O início de sua carreira como intérprete foi na década de 80 no Acadêmicos do Engenho da Rainha, mas foi no Tuiuti na década de 90 que tornou-se Ciganerey. Na azul e amarelo de São Cristóvão ganhou a maior projeção de sua carreira. Foi com a escola para o Grupo Especial e permaneceu na agremiação até o ano de 2005, tendo retornado rapidamente ao Engenho da Rainha em 2003. Teve passagens também pela Unidos do Cabuçu, Alegria da Zona Sul e Arranco. Retornou ao Tuiuti nos anos de 2008 e 2016, porém precisou se afastar do microfone oficial da agremiação por questões de regulamento. Passou ainda pela Inocentes de Belford Roxo e em 2015 foi o puxador da Em Cima da Hora que acabou rebaixada para a Intendente Magalhães.
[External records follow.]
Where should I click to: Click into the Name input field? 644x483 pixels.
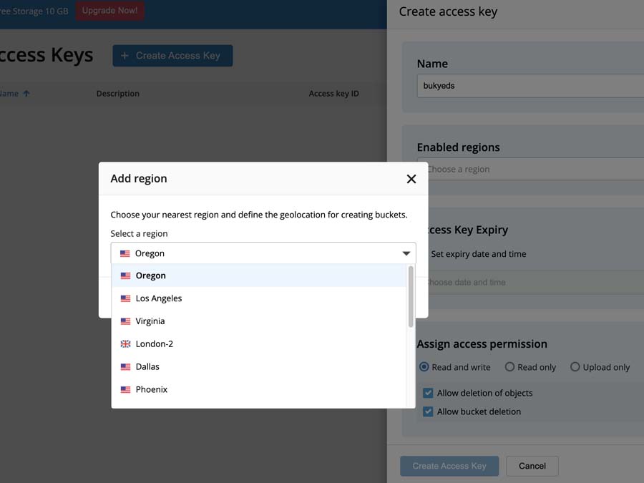tap(530, 86)
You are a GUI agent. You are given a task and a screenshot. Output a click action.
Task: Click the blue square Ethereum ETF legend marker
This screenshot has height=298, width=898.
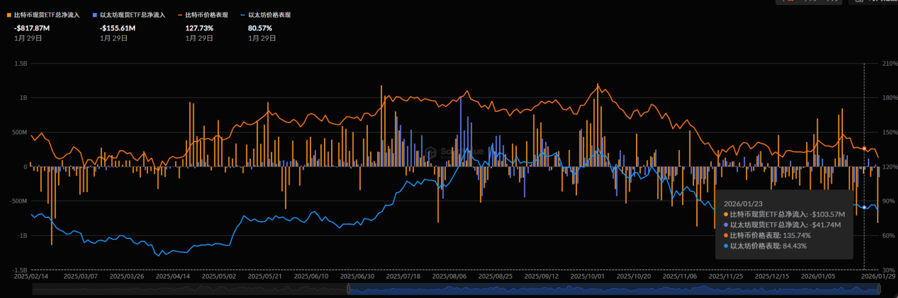point(95,15)
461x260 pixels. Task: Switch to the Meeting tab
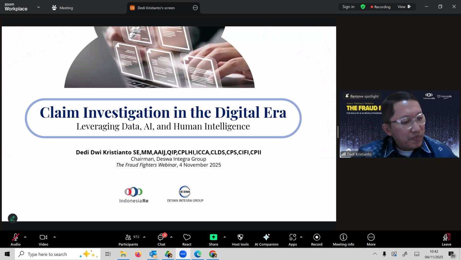pos(63,8)
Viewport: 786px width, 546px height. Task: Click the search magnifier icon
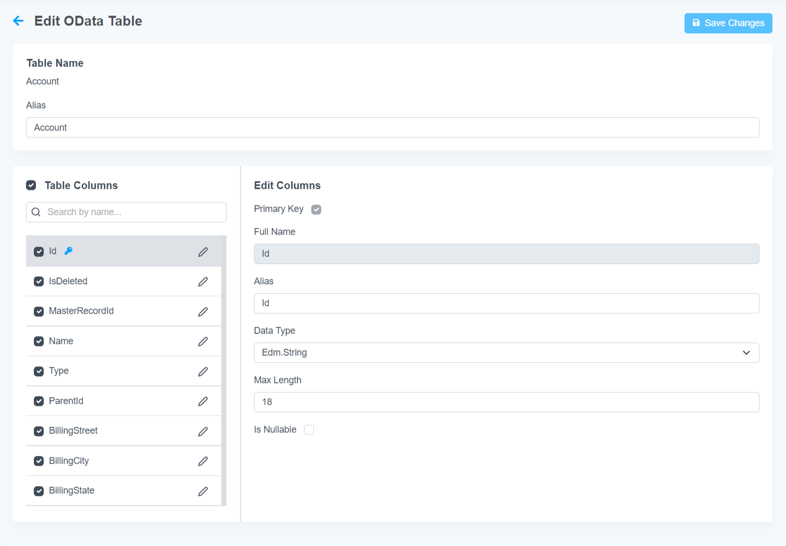click(36, 212)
- Estou no carnaval desde criança. Minha mãe foi porta-bandeira da Caprichosos e eu segui seus passos. Já fui ritmista, passista, mestre-sala e compositor. Antes de cantar samba-enredo, tinha um grupo de pagode e para desbravar uma curiosidade minha visitei um estúdio para saber como era realizada uma gravação, ali descobriram meu talento para interpretar. Hoje vivo de música o ano inteiro.

Ciganerey tem como referência o cantor Neguinho da Beija-Flor e revelou ao CARNAVALESCO a origem do seu grito de guerra “ Alô povão de (lugar da agremiação), alô minha escola querida”:

- O Neguinho da Beija-Flor além de ter talento, tive o prazer de cantar junto no Carnaval 2005. O grito de guerra vamos criando de acordo com a situação. O meu já foi roubado e mudado algumas vezes. Para 2016 teremos uma surpresa, gravamos o samba com uma mescla do meu grito de guerra com o do Luizito, em forma de homenagem.
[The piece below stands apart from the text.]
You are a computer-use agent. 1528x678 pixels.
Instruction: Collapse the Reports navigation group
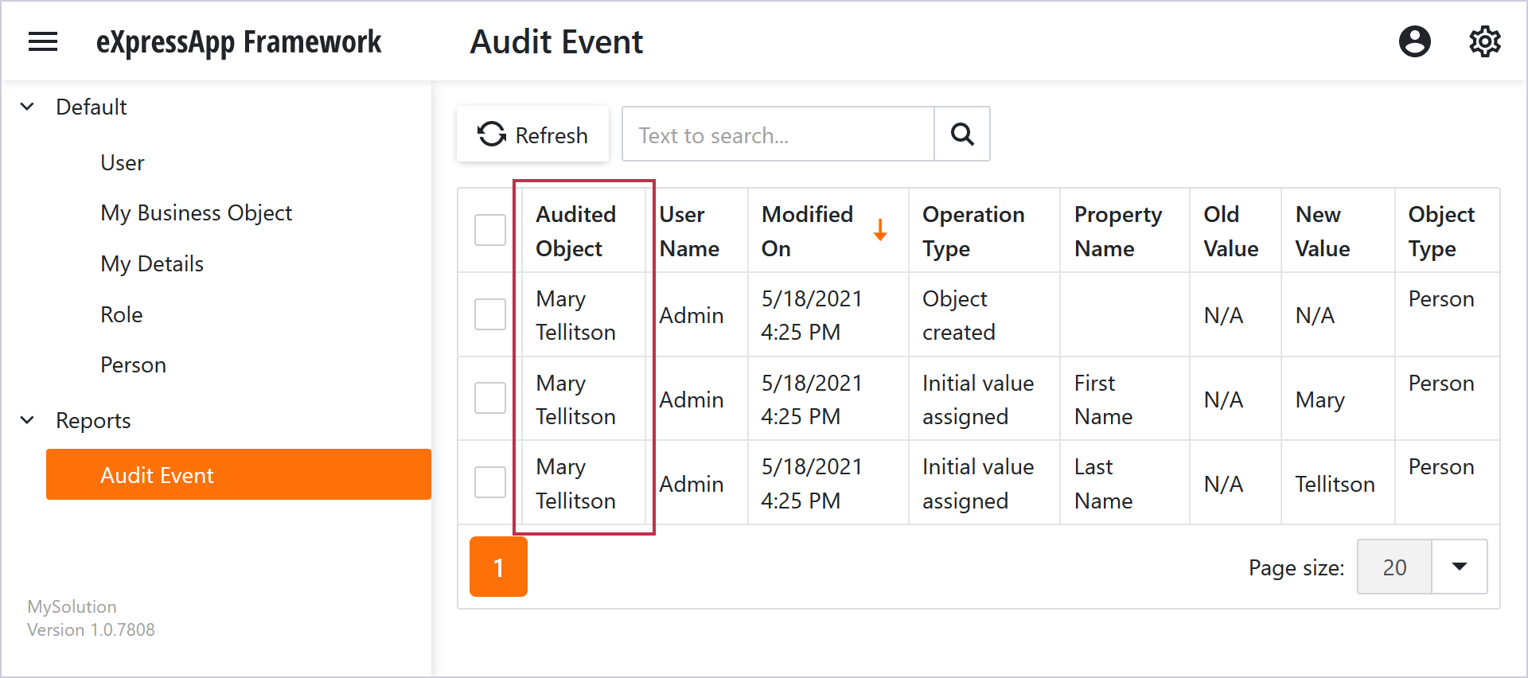28,420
O intérprete com 30 anos de carreira e 50 de vida critica o atual modelo de disputas de samba adotado pelas agremiações: - Algumas escolas já inovaram no modelo de disputa de samba. Um contra o outro, por exemplo. Acho válido, mas é extremamente necessário mudar o lado financeiro. É injusto o valor envolvido – opina.

A Estação Primeira de Mangueira encerrará o carnaval de 2016, desfilando na segunda-feira de carnaval, na Marquês de Sapucaí, com o enredo “Maria Bethânia: A menina dos olhos de Oyá” do carnavalesco Leandro Vieira, uma homenagem à cantora baiana e mangueirense.